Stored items

----

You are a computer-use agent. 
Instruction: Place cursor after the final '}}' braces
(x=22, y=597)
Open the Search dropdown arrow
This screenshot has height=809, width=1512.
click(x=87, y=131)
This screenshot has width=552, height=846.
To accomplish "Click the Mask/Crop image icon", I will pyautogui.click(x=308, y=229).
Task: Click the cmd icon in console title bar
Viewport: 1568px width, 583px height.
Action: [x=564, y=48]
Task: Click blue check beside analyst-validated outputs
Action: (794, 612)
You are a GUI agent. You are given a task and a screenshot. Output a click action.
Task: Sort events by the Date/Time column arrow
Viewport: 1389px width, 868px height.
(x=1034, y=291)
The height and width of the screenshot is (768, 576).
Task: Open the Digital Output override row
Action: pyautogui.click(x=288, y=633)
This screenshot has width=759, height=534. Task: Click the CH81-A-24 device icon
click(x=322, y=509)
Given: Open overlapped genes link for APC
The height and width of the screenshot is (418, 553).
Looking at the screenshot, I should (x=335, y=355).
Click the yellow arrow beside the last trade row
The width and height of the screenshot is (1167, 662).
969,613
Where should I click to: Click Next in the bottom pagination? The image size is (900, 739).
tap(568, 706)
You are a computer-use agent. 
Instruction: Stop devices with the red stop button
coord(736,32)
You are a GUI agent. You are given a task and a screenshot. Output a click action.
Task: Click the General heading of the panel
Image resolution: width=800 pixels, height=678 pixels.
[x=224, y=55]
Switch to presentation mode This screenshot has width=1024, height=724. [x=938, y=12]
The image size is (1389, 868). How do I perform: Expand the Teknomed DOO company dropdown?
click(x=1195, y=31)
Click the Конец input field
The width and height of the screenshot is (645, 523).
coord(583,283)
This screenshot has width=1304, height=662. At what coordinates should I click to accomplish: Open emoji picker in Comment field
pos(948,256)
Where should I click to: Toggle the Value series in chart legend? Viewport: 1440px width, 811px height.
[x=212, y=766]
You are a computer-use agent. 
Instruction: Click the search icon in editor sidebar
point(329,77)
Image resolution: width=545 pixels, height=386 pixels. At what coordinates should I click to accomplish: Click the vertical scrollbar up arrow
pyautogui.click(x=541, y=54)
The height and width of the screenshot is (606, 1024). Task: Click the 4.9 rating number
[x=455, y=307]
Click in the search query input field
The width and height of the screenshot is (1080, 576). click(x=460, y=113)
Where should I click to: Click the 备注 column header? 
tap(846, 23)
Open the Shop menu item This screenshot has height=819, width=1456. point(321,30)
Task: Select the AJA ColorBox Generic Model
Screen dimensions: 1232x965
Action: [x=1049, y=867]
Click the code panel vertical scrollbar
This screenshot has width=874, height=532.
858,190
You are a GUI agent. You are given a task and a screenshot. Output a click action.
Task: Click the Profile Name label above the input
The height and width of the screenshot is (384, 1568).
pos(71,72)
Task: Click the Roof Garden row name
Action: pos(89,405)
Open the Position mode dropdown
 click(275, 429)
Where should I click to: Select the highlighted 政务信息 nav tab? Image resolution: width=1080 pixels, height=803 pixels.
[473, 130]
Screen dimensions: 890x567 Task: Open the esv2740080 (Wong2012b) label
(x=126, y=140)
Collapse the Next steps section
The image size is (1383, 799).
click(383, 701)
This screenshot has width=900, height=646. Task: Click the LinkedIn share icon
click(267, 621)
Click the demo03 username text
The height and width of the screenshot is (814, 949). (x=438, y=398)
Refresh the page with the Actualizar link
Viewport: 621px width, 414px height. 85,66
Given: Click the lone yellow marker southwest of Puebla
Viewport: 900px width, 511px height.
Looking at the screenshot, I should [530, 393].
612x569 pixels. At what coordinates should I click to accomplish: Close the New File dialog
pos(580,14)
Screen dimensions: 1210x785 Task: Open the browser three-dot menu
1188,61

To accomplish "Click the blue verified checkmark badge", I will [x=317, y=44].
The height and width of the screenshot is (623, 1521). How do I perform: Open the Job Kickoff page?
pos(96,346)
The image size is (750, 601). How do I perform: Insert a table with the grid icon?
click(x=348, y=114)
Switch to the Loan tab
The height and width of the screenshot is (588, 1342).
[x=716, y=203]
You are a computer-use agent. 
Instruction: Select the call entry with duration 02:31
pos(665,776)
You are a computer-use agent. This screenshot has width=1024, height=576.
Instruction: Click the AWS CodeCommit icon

----

ABOUT THIS EXERCISE: Counting every line that holds the string "Switch", give the total for the data above and nothing else.

WRITTEN RESPONSE: 2